----- INFORMATION GIVEN -----

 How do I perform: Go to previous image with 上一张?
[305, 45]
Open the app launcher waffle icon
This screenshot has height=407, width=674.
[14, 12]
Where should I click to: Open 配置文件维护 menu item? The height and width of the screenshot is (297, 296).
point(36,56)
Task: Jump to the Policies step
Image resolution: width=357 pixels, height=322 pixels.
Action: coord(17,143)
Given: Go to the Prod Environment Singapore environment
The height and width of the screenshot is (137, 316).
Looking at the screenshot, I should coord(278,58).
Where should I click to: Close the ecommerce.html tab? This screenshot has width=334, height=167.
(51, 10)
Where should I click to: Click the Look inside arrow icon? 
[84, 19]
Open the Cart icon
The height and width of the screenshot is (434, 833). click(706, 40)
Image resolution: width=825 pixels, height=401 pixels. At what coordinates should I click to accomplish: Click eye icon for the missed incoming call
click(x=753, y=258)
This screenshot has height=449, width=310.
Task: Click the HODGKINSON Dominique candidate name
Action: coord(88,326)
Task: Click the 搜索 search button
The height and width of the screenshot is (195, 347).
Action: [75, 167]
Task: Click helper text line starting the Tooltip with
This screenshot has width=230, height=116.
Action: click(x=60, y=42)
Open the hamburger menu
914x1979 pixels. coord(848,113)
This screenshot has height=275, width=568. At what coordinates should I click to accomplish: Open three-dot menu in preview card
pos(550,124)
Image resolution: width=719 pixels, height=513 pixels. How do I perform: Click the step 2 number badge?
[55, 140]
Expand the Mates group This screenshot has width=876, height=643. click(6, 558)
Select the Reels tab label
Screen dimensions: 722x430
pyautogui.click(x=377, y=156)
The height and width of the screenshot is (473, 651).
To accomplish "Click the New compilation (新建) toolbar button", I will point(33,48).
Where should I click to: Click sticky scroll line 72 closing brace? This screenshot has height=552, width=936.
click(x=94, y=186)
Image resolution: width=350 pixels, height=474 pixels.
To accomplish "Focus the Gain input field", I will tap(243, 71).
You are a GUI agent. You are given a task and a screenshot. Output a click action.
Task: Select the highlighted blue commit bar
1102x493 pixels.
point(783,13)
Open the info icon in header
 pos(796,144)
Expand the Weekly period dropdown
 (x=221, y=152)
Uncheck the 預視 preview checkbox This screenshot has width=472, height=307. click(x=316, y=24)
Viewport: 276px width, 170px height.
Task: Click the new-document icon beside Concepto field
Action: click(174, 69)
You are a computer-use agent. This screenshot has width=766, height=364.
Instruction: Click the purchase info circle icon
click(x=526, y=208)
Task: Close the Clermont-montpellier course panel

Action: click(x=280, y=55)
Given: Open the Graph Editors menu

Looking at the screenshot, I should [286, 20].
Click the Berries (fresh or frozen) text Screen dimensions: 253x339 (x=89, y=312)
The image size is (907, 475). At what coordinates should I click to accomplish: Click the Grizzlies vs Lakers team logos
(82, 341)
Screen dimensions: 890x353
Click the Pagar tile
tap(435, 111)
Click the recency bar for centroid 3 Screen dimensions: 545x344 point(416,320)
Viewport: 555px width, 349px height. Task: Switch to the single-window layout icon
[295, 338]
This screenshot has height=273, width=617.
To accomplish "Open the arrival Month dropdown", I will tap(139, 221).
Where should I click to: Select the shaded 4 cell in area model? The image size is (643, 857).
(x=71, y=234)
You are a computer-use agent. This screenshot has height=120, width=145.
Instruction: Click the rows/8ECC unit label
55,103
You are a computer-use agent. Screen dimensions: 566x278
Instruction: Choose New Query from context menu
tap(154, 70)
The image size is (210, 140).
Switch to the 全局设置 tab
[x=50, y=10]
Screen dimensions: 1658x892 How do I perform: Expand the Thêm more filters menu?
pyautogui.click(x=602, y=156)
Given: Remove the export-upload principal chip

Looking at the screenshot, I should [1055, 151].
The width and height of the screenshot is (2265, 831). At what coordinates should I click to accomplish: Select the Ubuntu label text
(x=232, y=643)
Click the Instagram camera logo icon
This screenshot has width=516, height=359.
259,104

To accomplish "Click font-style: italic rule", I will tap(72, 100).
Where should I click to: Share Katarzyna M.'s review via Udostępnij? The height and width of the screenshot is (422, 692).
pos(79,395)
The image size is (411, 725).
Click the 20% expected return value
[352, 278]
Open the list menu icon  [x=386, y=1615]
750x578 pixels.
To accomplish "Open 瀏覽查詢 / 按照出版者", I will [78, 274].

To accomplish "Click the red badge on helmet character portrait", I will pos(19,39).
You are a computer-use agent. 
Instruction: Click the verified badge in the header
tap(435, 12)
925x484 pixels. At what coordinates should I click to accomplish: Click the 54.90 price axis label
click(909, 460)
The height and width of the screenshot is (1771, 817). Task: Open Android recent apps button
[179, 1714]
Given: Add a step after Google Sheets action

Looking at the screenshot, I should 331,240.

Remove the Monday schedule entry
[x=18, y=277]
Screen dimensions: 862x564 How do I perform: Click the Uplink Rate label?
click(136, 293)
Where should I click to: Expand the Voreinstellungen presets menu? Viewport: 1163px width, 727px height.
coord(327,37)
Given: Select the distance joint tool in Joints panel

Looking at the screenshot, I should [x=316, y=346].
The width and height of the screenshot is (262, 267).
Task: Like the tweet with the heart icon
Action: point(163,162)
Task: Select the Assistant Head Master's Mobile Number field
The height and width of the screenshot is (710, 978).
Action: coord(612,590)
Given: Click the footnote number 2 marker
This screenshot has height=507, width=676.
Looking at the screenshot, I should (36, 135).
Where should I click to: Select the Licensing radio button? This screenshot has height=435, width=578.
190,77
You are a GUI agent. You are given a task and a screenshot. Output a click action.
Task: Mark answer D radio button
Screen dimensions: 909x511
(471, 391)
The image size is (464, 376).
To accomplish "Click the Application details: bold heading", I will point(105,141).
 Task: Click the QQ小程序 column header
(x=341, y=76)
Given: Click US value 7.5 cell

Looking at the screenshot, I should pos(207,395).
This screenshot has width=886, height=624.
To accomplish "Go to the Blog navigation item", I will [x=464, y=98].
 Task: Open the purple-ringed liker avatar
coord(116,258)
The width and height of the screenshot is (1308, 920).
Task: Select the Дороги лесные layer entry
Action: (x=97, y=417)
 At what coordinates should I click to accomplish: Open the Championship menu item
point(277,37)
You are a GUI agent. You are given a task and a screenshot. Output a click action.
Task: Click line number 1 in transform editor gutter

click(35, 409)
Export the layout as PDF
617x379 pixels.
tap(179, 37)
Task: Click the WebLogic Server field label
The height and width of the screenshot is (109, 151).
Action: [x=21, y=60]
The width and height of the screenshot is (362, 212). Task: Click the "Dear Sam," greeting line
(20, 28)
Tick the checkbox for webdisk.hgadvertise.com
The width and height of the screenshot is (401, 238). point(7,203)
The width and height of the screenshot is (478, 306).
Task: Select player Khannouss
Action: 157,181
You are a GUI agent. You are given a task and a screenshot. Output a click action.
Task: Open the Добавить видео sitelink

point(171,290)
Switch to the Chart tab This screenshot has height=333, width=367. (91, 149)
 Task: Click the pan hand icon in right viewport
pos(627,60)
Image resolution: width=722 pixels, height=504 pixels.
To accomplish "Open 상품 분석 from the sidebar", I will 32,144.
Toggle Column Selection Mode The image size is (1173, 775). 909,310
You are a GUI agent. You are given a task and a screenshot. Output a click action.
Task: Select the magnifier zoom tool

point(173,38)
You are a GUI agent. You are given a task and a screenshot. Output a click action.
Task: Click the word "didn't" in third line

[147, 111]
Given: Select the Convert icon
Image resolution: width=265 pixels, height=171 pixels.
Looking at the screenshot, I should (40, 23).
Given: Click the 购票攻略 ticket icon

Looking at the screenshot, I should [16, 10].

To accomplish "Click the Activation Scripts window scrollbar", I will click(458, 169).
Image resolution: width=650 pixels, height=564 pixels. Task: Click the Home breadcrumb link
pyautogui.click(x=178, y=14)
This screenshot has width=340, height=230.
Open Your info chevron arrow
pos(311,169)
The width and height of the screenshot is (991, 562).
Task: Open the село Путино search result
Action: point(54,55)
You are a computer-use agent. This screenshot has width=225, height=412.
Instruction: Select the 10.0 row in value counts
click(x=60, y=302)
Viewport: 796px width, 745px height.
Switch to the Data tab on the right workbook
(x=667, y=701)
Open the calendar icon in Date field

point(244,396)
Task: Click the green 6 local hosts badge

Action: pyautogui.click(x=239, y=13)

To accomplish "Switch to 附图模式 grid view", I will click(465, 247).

-----

Quote exactly the opening line of the material above and every line after it, up to and including the line that contains "Task: Click the 搜索 search button".

§ **EXERCISE OUTPUT**:
 How do I perform: Go to previous image with 上一张?
[305, 45]
Open the app launcher waffle icon
This screenshot has height=407, width=674.
[14, 12]
Where should I click to: Open 配置文件维护 menu item? The height and width of the screenshot is (297, 296).
point(36,56)
Task: Jump to the Policies step
Image resolution: width=357 pixels, height=322 pixels.
Action: coord(17,143)
Given: Go to the Prod Environment Singapore environment
The height and width of the screenshot is (137, 316).
Looking at the screenshot, I should coord(278,58).
Where should I click to: Close the ecommerce.html tab? This screenshot has width=334, height=167.
(51, 10)
Where should I click to: Click the Look inside arrow icon? 
[84, 19]
Open the Cart icon
The height and width of the screenshot is (434, 833). click(706, 40)
Image resolution: width=825 pixels, height=401 pixels. At what coordinates should I click to accomplish: Click eye icon for the missed incoming call
click(x=753, y=258)
This screenshot has height=449, width=310.
Task: Click the HODGKINSON Dominique candidate name
Action: coord(88,326)
Task: Click the 搜索 search button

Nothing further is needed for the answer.